#### Requirement:
Give a single number in reply. It is the count of lines below that contain the string "pixels".
*-*-*
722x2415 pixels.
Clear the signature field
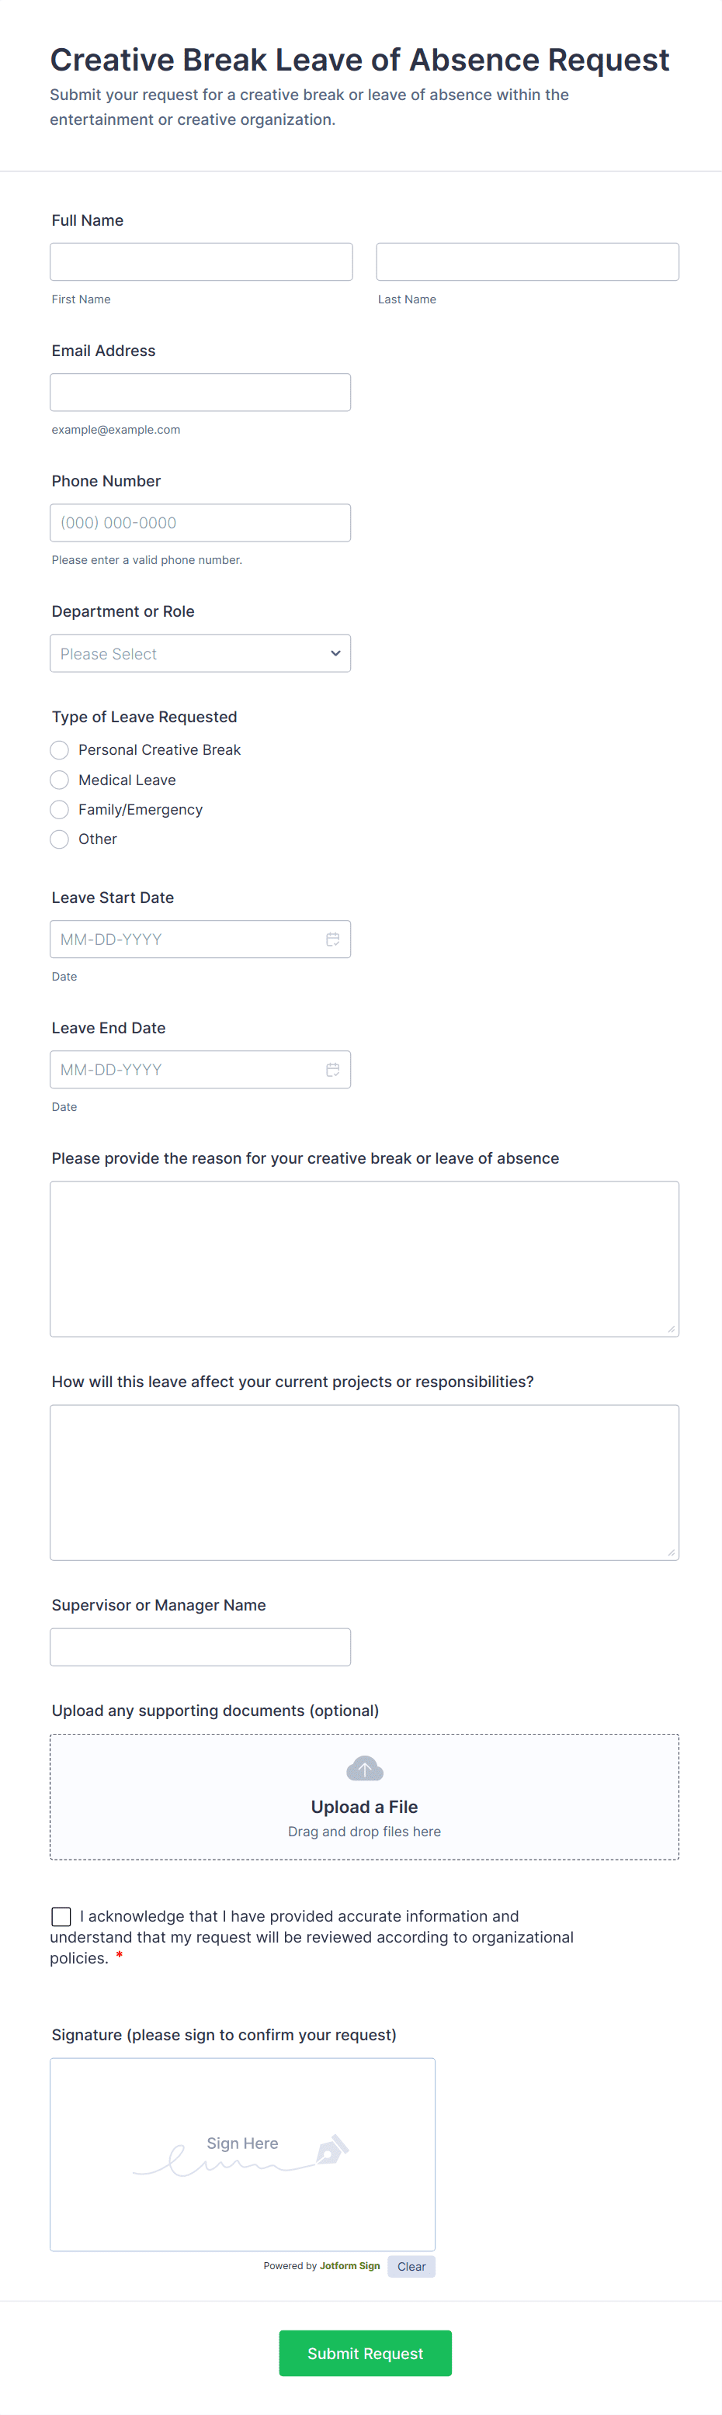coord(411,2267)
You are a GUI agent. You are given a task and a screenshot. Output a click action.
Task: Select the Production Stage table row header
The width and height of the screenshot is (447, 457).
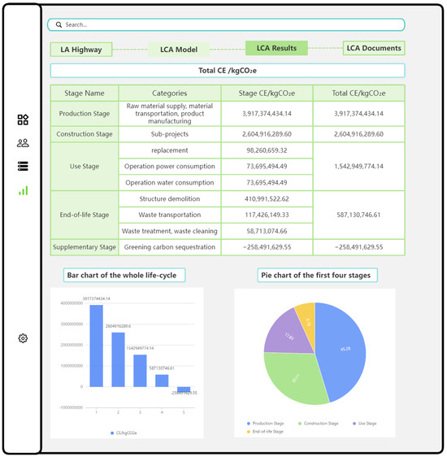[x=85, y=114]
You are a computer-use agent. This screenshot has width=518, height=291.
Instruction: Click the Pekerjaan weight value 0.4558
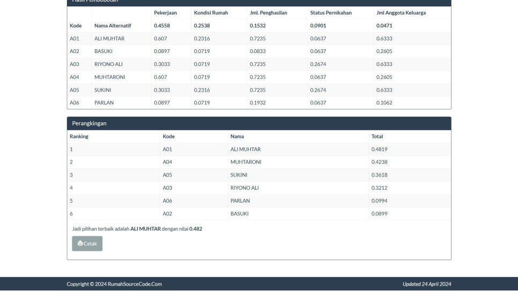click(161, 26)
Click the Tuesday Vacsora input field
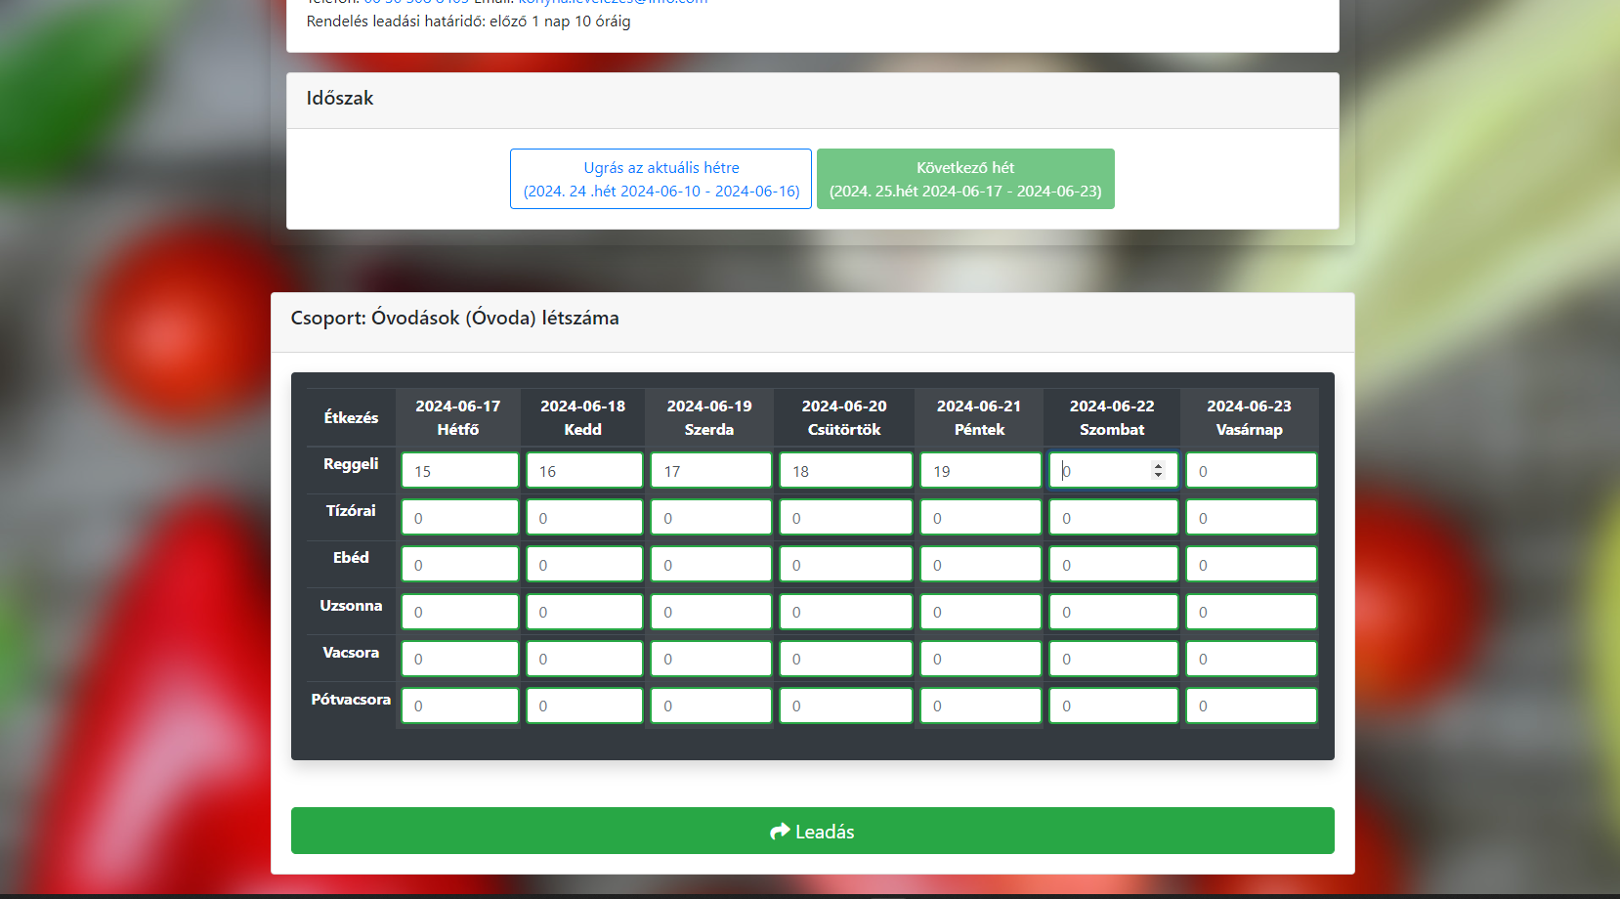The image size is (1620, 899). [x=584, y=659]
*-*-*
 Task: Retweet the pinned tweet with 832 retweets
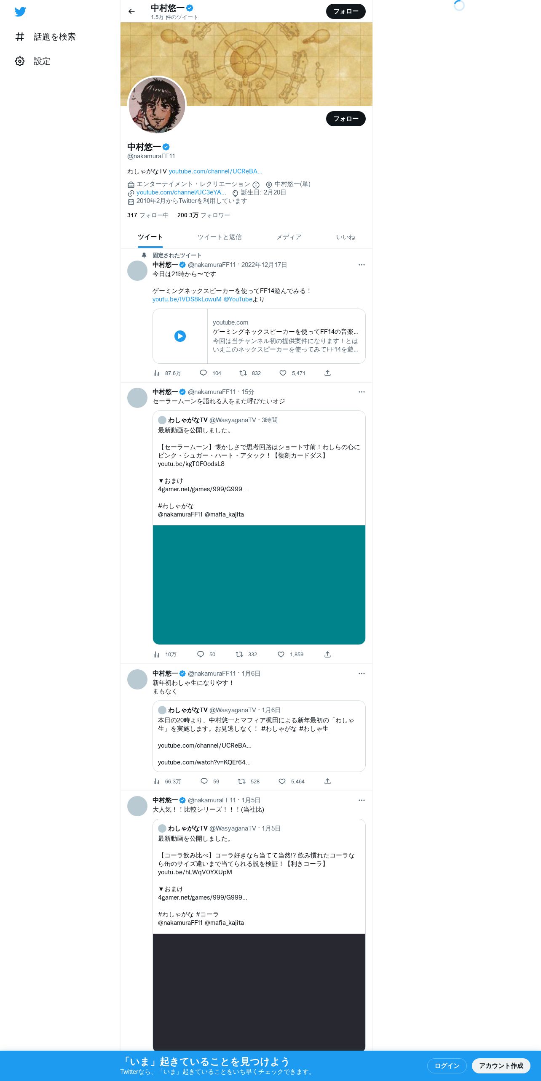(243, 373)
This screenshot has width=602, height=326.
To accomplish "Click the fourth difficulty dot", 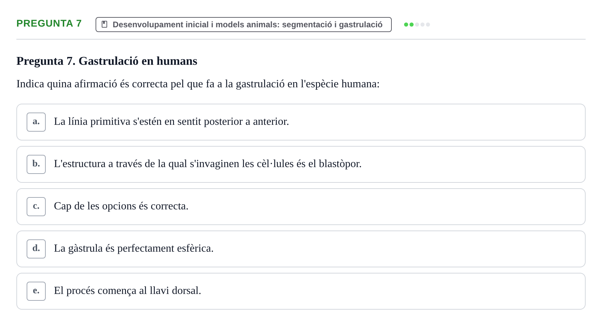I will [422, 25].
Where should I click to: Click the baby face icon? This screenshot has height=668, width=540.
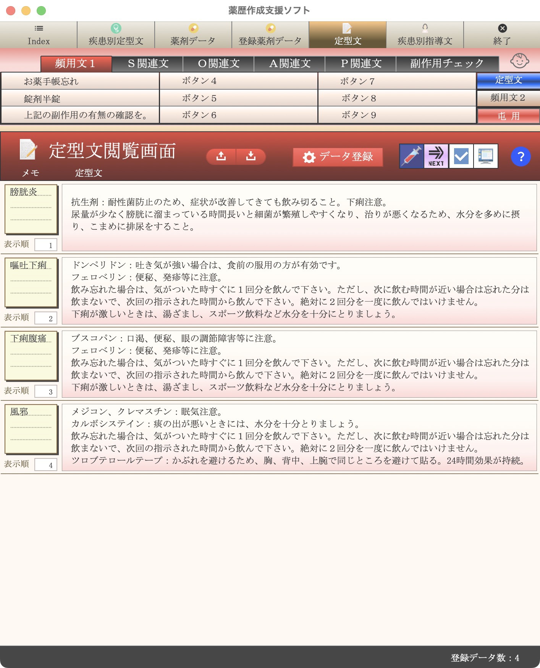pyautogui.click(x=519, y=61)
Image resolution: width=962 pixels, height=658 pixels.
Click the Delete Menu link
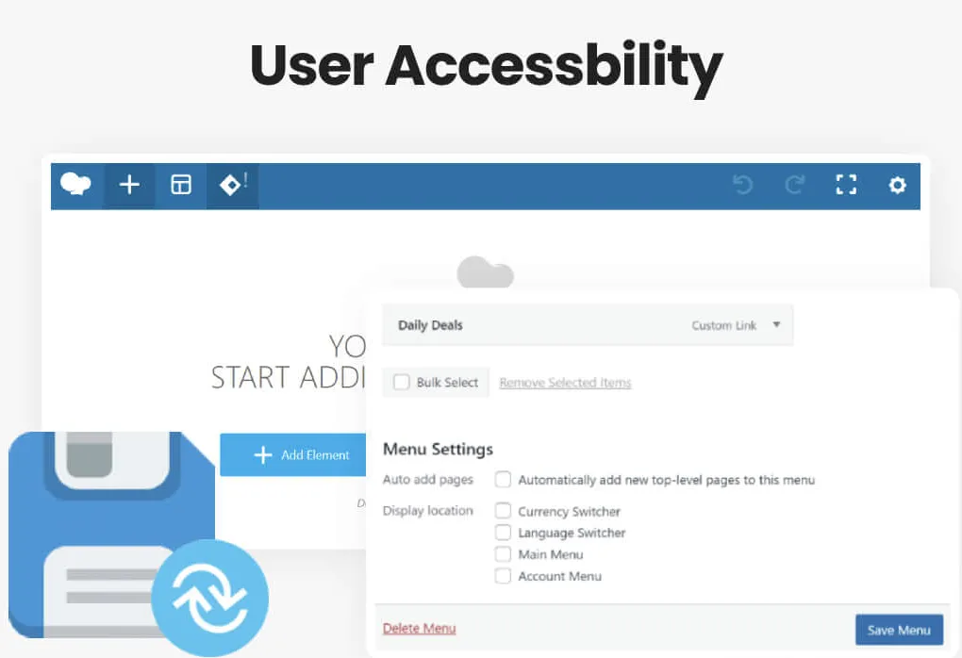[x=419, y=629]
*-*-*
#### Worked solution:
2